Zu den gestiegenen Kosten kommt die wachsende Unsicherheit über die Dauer des Konflikts hinzu. Tatsächlich befürchten die Unternehmen vor allem, dass sich der Krieg in die Länge zieht und zu Störungen in der Lieferkette führt. Europa ist bei vielen Kunststoffrohstoffen nicht autark und stark von Lieferungen aus dem Nahen Osten oder Asien abhängig, was die Anfälligkeit des Sektors für Störungen auf den internationalen Märkten erhöht. „Jegliche Beschränkungen des internationalen Handels oder der Exporte aus diesen Regionen werden zusätzliche Spannungen in der Lieferkette verursachen, die einige Unternehmen zwingen könnten, ihre Produktion vorübergehend einzustellen“, heißt es in dem Bericht.

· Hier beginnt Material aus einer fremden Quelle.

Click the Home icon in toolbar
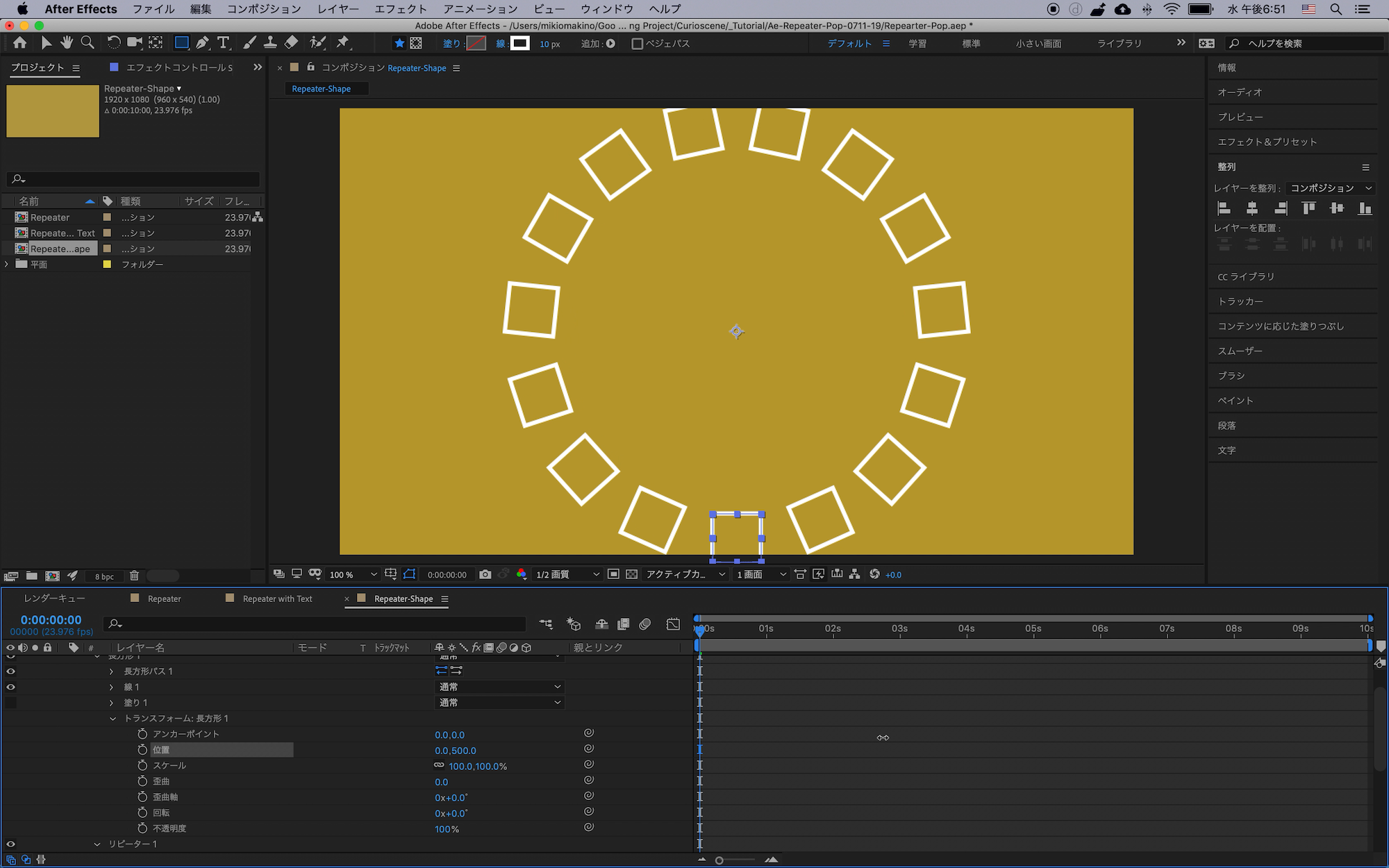 click(20, 43)
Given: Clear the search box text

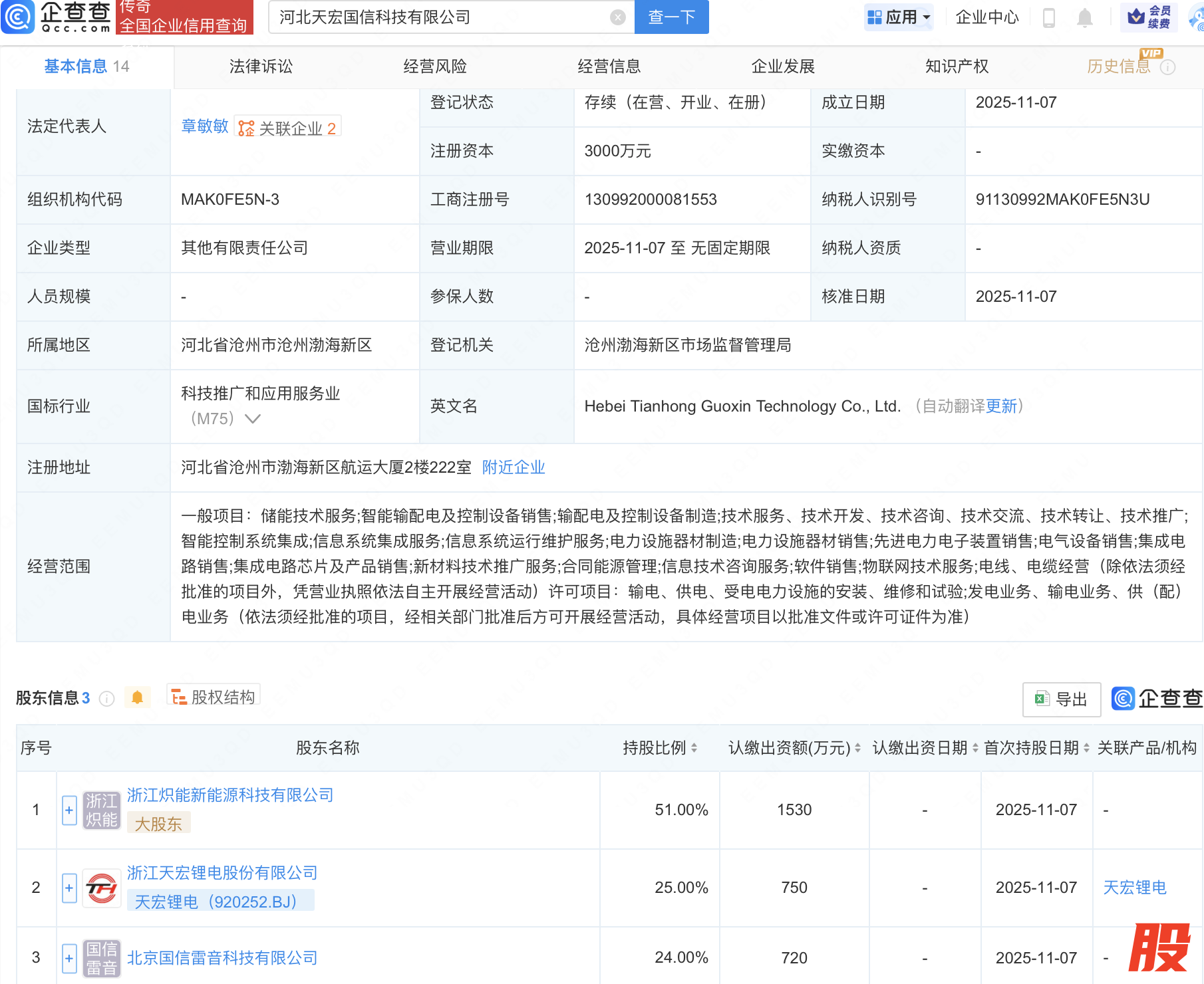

Isabel Goyena, Generaldirektor der ANAIP.

60 % der an der Umfrage teilnehmenden Unternehmen geben an, bereits Verzögerungen bei der Rohstofflieferung zu erleben, 21 % davon bezeichnen die Verzögerungen als gravierend.

Viele Unternehmen der Branche verfügen über ausreichende Lagerbestände, um diese Bedingungen eine Zeit lang zu überstehen, doch die Dauer des Konflikts ist entscheidend. 38 % der Unternehmen werden aufgrund von Rohstoffmangel nicht in der Lage sein, ihren Betrieb länger als einen Monat aufrechtzuerhalten, und dieser Prozentsatz steigt bei Zeiträumen von mehr als zwei Monaten auf 72 %.

Anfrage um Unterstützung

Angesichts dieser Situation hat ANAIP die Ministerien für Wirtschaft, Industrie und Arbeit kontaktiert und sie gebeten, den Sektor bei der Ausarbeitung möglicher Unterstützungsmaßnahmen für die Industrie in diesem Zusammenhang zu berücksichtigen.

ANAIP ist der Ansicht, dass Fortschritte bei der Senkung der Energiekosten unerlässlich sind, insbesondere durch eine Überprüfung der Steuern auf Strom und Energieverbrauch, um die Industrieunternehmen zu entlasten. Auch die Stärkung der Logistik und des Transports ist entscheidend für die Sicherstellung der Produktversorgung.

Im fiskalischen und regulatorischen Bereich halten sie es für ratsam, bestimmte Belastungen, wie beispielsweise spezifische Steuern, zu überprüfen und gegebenenfalls die Steuer auf nicht wiederverwendbare Kunststoffverpackungen anzupassen. Sie sehen es außerdem als notwendig an, außerordentliche Mechanismen zur Flexibilisierung des Arbeitsmarktes zu ermöglichen, etwa spezielle Kurzarbeitsregelungen für die von Lieferkettenunterbrechungen am stärksten betroffenen Branchen.

Schließlich halten sie es für unerlässlich, die Versorgung der verarbeitenden Industrie mit strategischen Rohstoffen genau zu überwachen. „Wir betonen innerhalb der Branche weiterhin die Notwendigkeit, die strategische Autonomie und die lokalen Produktionskapazitäten in Europa zu stärken, um die Versorgungssicherheit mit essenziellen Kunststoffprodukten für Wirtschaft und Gesellschaft zu gewährleisten“, so Isabel Goyena abschließend.